__Supplied material__.

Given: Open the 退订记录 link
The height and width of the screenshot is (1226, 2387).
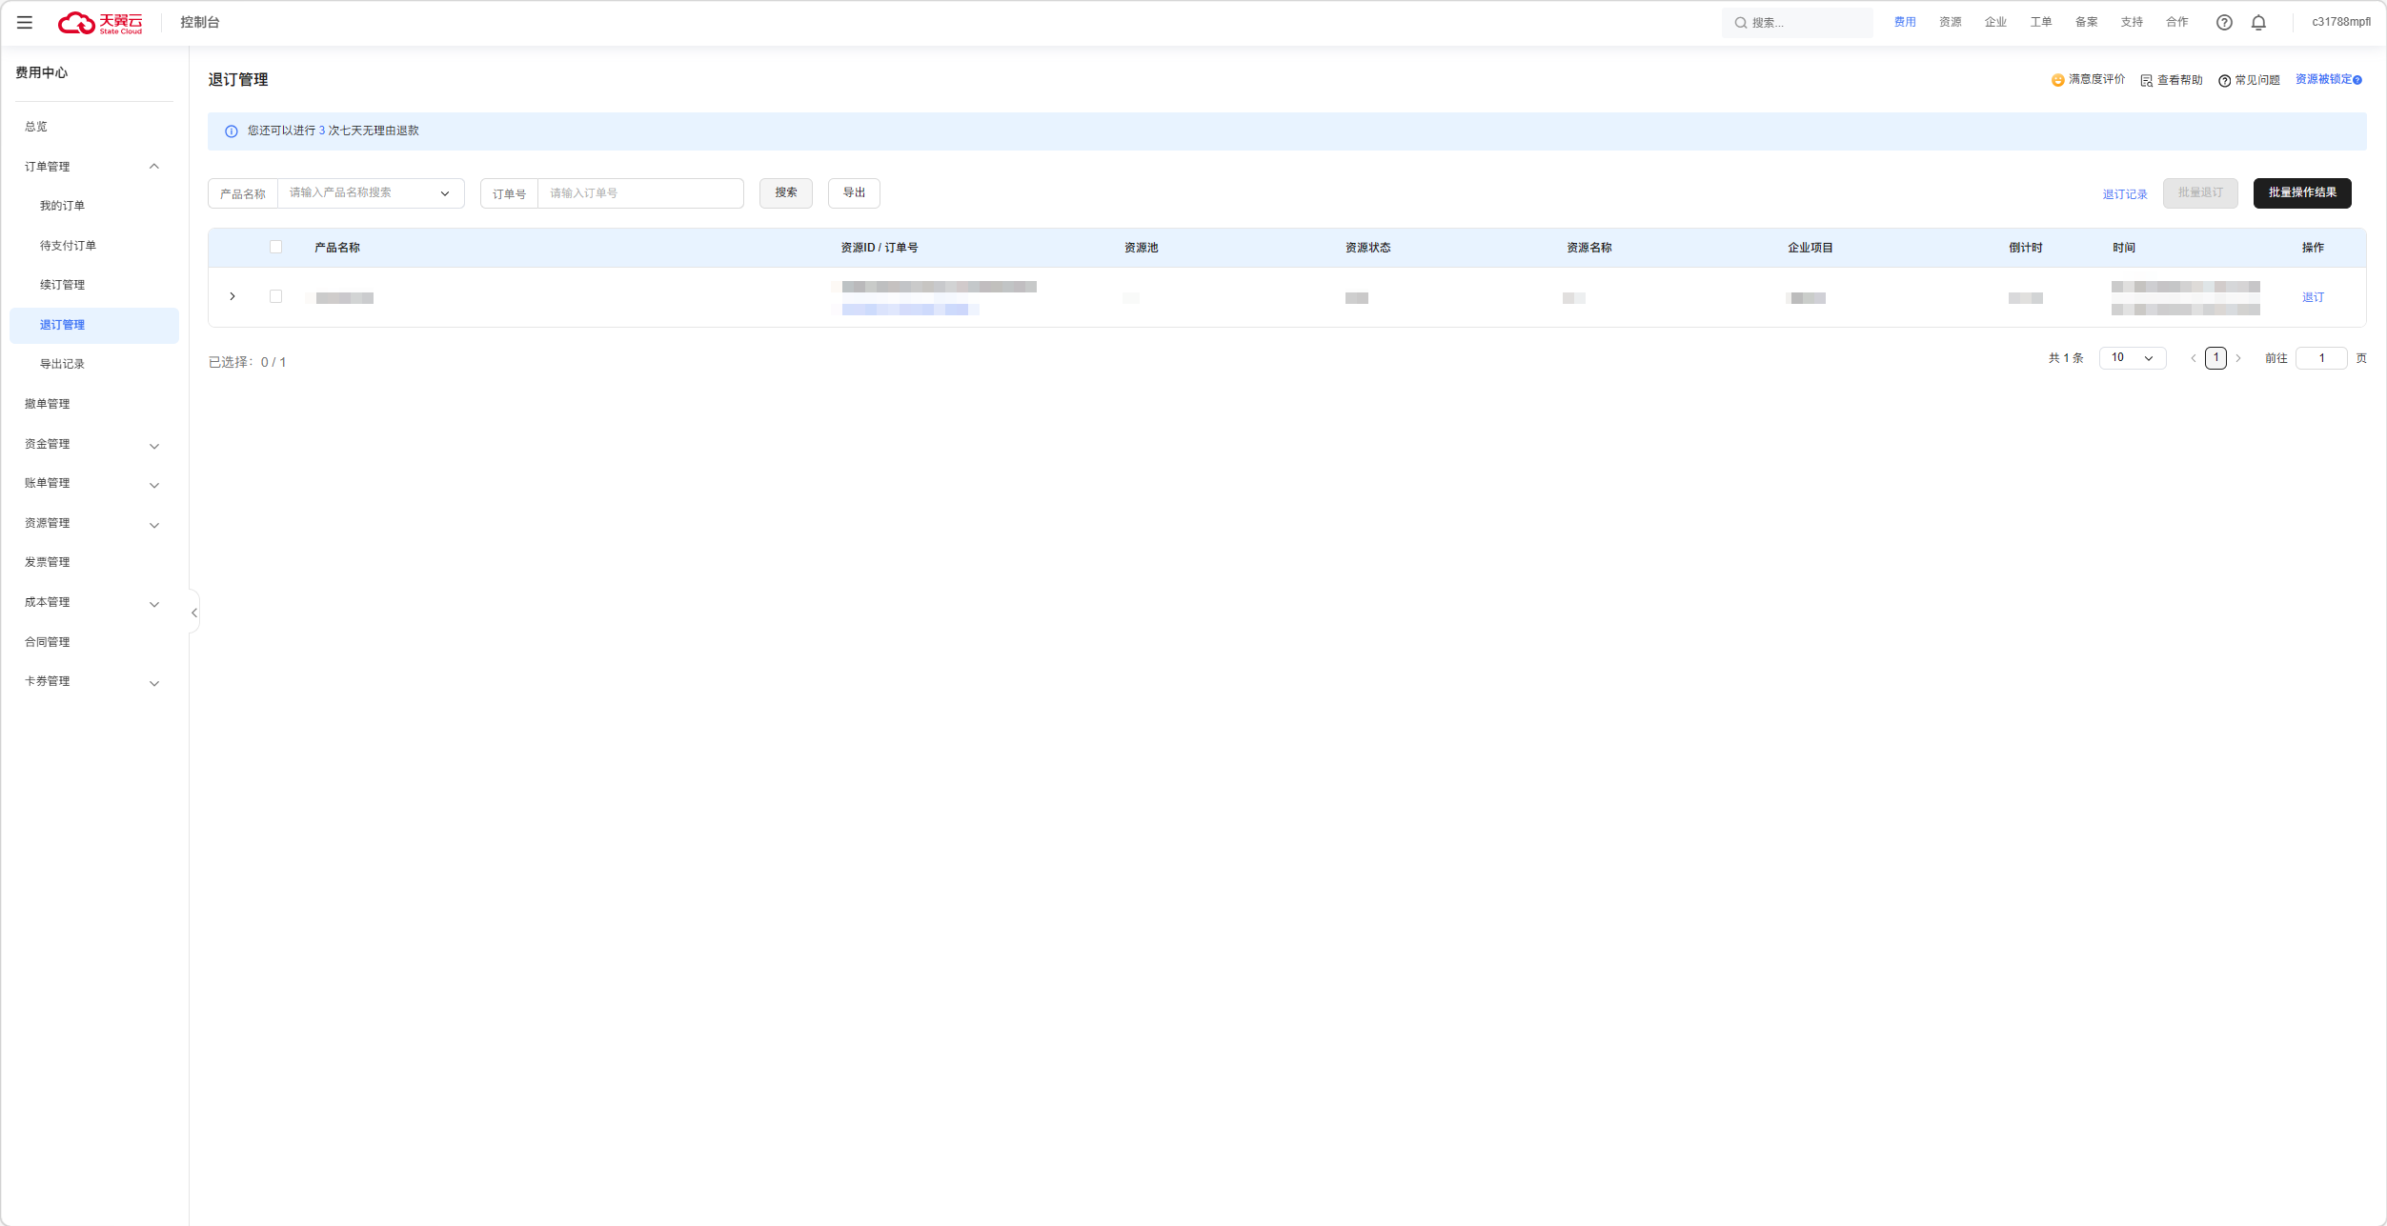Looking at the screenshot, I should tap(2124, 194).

* * *

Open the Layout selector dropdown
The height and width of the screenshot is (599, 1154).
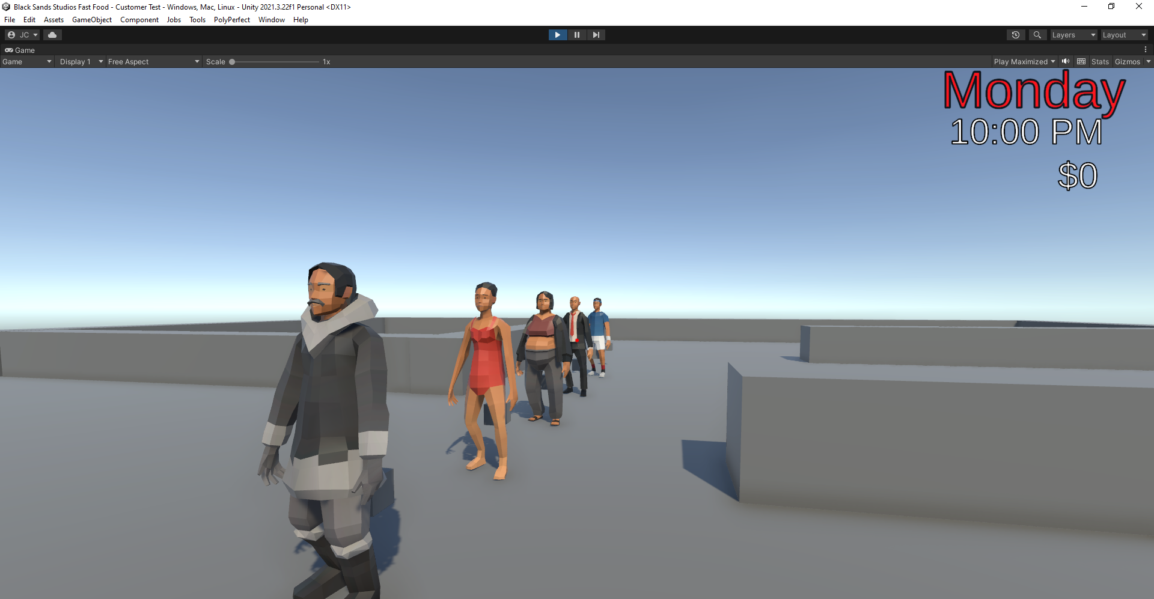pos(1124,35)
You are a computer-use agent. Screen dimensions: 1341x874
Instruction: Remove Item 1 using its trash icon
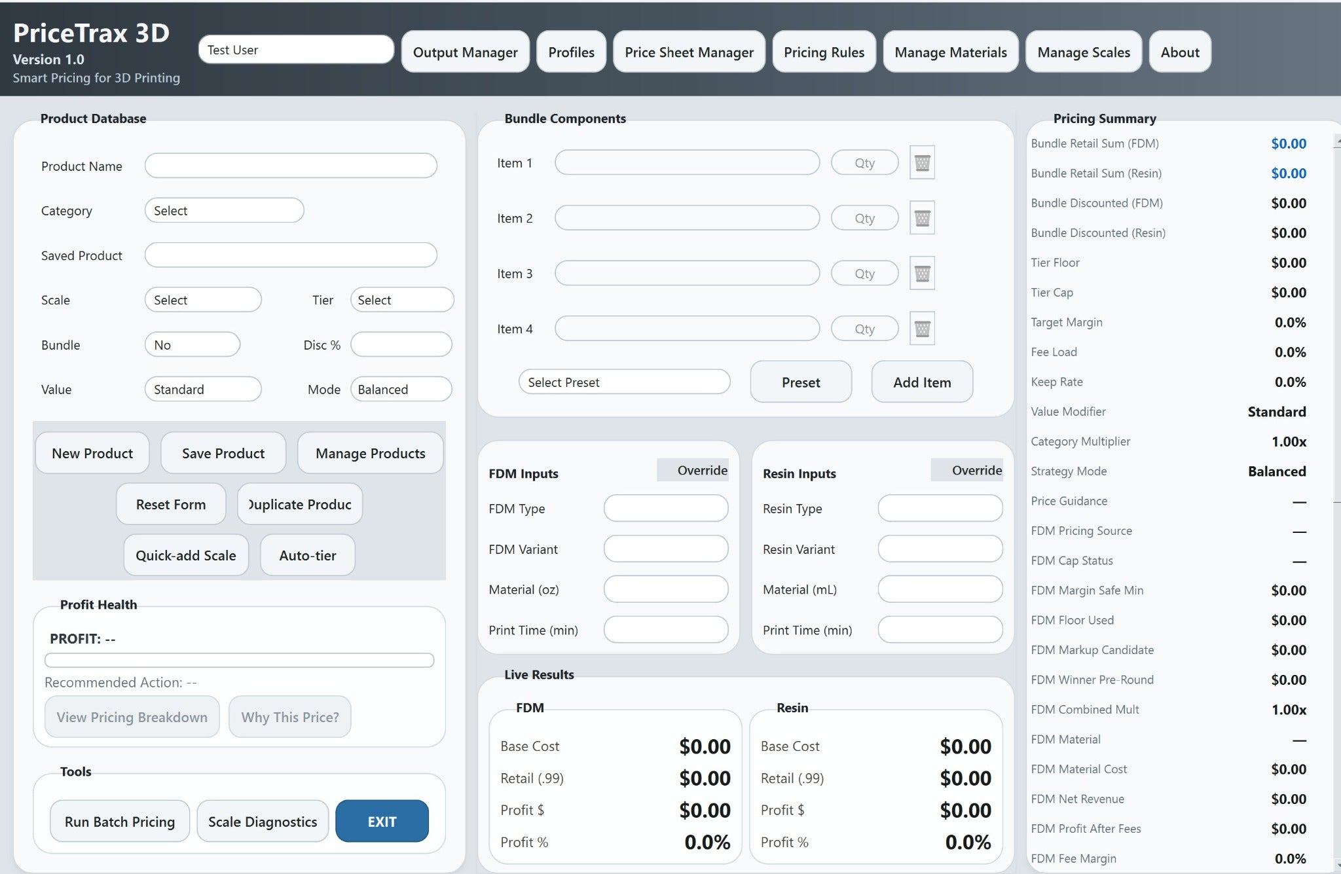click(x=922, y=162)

==

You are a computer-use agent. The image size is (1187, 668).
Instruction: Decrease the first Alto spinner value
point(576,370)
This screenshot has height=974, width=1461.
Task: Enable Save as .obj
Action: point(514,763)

__Task goal__. Using the material, count every line where the word "Open" appears and give only the number.

__Task result__. 2